Economics of relocation
An average Hamilton house is valued at about $120,000, and most recent property sales inside the city limits have been for five-figure sums. But for the people who live in them, their worth is far higher than their market valuation.
Any new construction could easily sell for two or three times the price government buyers would offer for a Hamilton house, if said buyouts could be arranged. There exists, Connor said, “a gigantic gap” between prices set by the market and the costs many Hamilton residents can cover.
Details of financing have yet to be worked out, Connor said. Profits from new homes sold at market rates would likely subsidize new housing for Hamilton residents, as would grants or gifts that could be secured. Connor said Forterra is committed to ensuring that any Hamilton resident interested in selling and moving uphill can do so.
In Vandiver’s view, the big benefit of Forterra’s development will be an infusion of tax revenue to town coffers. The current $300,000-or-so annual budget doesn’t go far.
“They can build their houses over there and sell them to whomever they want as long as we get our cut,” Vandiver said. “And then I want to see the town fixed back up.”

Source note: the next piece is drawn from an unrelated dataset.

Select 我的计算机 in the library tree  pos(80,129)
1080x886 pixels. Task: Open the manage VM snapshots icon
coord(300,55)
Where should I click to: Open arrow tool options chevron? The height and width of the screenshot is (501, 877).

Perkins, who joined the town council in September 2018, sees the Forterra development as a way to grow Hamilton’s tax base and fund city services. Code enforcement is a particular challenge for the town; derelict cars fill front yards and broken buildings are left to rot.

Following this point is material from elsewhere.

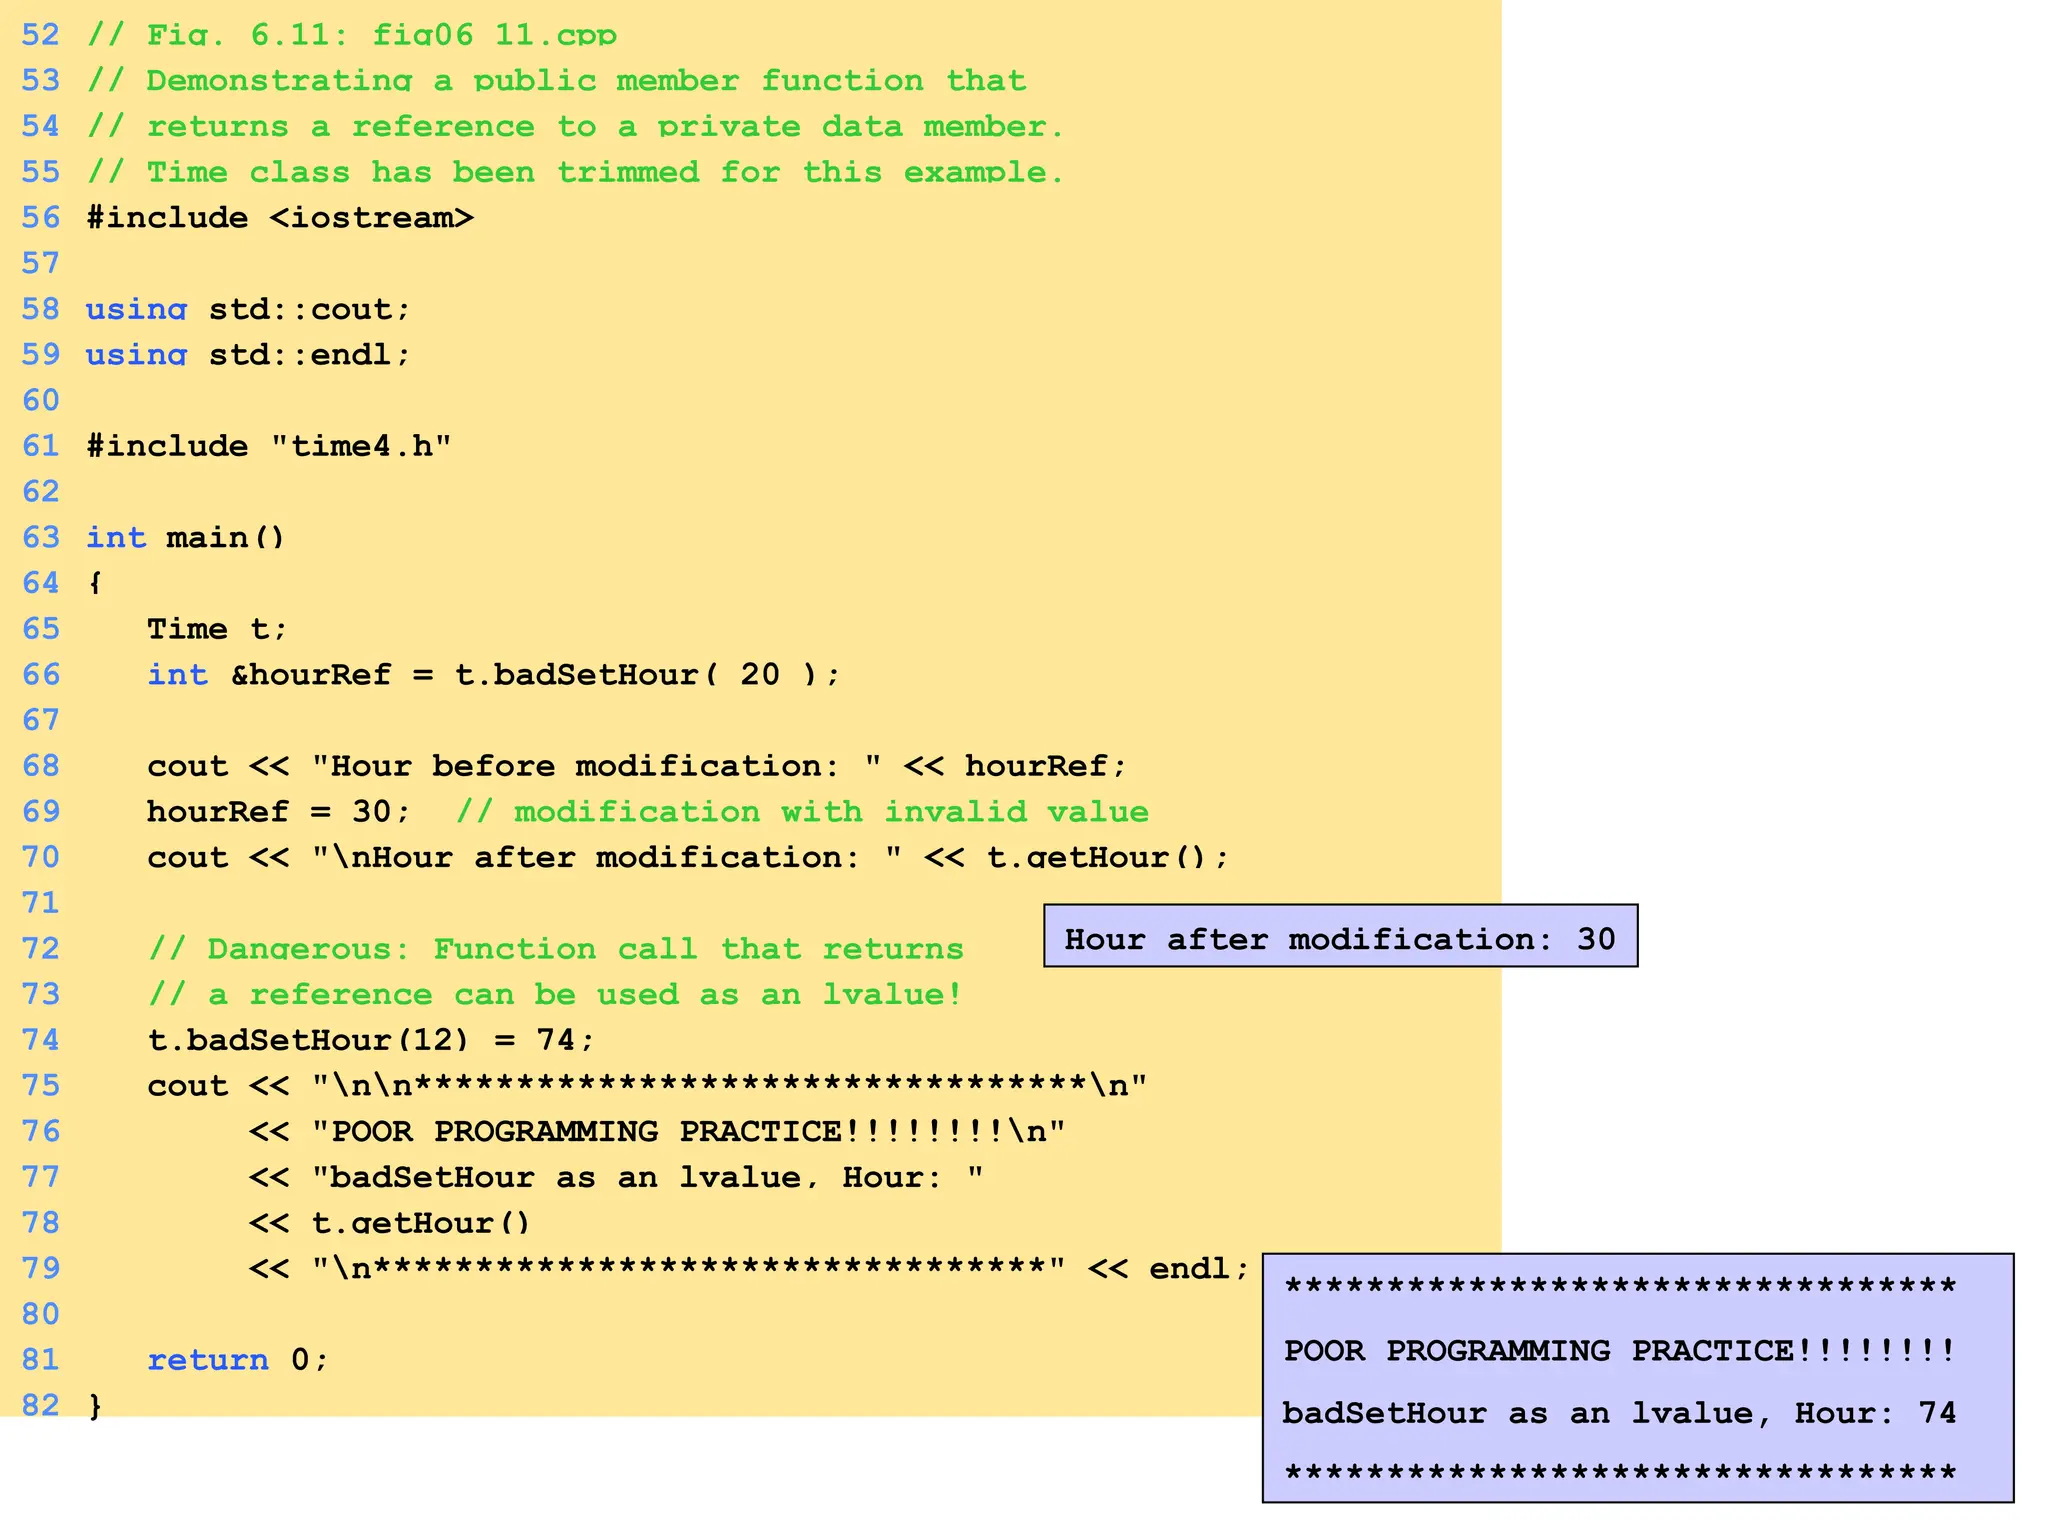The width and height of the screenshot is (2048, 1536).
Task: Click line number 52
Action: click(x=40, y=35)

As for Forterra’s relocation aims, Perkins disputes the use of the term.
“It’s not a relocation. Nobody is getting bought out. Nobody is moving. Not a single building is actually being moved,” he said. “It’s merely an expansion of the town limits. There is no relocation of any kind.”

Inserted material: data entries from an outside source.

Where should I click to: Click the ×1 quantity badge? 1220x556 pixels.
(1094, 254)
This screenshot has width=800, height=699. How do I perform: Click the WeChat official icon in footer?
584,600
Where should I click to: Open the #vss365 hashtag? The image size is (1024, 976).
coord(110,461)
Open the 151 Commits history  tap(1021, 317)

Connor remains hopeful that residents will warm to the idea as the planning rolls forward. Forterra expects to release a master plan later this year that will give residents a better idea of what their potential new homes could look like. She has faith in the Field of Dreams theory of construction: “If we build it,” she said, “we believe they will come.”
The river has not yet had its say. No one living has seen the worst flooding the Skagit can deliver. River records from the 1800s and early 1900s describe water volumes half again as large as any that have occurred in the 70 years since two large hydroelectric dams in the North Cascades harnessed the Skagit. Vandiver and Perkins, like more than 70% of the people residing in Hamilton, did not live there the last time a major flood swept through town.
Mastin, the USGS water scientist, took a hard look at those old river records a few years ago. He expected to find a flaw that would explain the fantastically high flow rates. He didn’t.
“We concluded that the data was pretty good and there were some very large floods back then,” said Mastin, who has been studying flooding in Washington for 35 years.
“There's a lot of potential for some big floods on the Skagit,” he continued. “Hopefully the dams will dampen that somewhat, but I don't think the dams could hold back that much water. We’d still have pretty catastrophic results.
“Since they've happened in the past, we have to think it can happen again.”